Task to carry out -> Starting at the line that contains "Open the application finder from the dock", transcribe every remaining line of the entries exactly, including the last one.

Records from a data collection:
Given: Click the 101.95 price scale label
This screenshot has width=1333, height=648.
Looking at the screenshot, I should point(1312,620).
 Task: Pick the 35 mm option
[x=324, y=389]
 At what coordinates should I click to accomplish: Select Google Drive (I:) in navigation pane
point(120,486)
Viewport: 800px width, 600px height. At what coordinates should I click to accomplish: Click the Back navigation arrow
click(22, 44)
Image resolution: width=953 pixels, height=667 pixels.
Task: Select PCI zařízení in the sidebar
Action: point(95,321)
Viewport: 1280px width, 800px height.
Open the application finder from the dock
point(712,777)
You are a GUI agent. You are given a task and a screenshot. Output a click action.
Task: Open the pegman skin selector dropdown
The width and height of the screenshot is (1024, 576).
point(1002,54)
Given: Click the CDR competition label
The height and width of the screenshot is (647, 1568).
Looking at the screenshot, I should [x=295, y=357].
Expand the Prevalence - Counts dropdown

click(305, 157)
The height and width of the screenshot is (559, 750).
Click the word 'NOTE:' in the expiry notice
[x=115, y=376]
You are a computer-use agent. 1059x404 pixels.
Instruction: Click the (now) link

Exercise result ->
Open the application finder from the dock
point(712,777)
You are a GUI agent. You are given a task and a screenshot. Output a click action.
Task: Open the pegman skin selector dropdown
The width and height of the screenshot is (1024, 576).
point(1002,54)
Given: Click the CDR competition label
The height and width of the screenshot is (647, 1568).
Looking at the screenshot, I should [x=295, y=357].
Expand the Prevalence - Counts dropdown

click(305, 157)
The height and width of the screenshot is (559, 750).
Click the word 'NOTE:' in the expiry notice
[x=115, y=376]
You are a computer-use agent. 1059x404 pixels.
Instruction: Click the (now) link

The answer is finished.